● Listed entries:
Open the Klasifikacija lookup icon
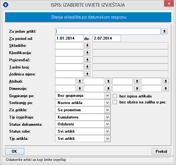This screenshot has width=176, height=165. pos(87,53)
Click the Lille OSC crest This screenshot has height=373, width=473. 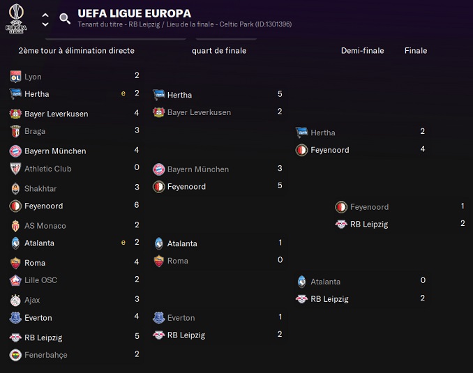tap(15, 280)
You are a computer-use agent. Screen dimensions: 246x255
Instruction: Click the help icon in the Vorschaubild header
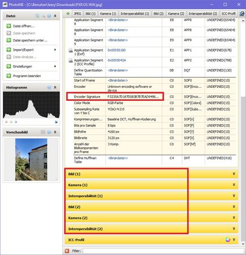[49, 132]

--

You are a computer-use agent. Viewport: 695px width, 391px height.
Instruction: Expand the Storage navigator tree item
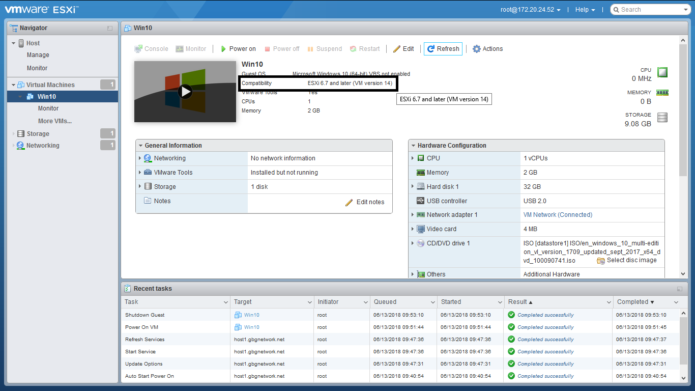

● The task: Please output the lines of the listing above that fall in the stretch from the one with "You are a computer-use agent. Viewport: 695px" through the one with "Instruction: Expand the", exactly and only those.

● Exercise answer:
You are a computer-use agent. Viewport: 695px width, 391px height.
Instruction: Expand the Storage navigator tree item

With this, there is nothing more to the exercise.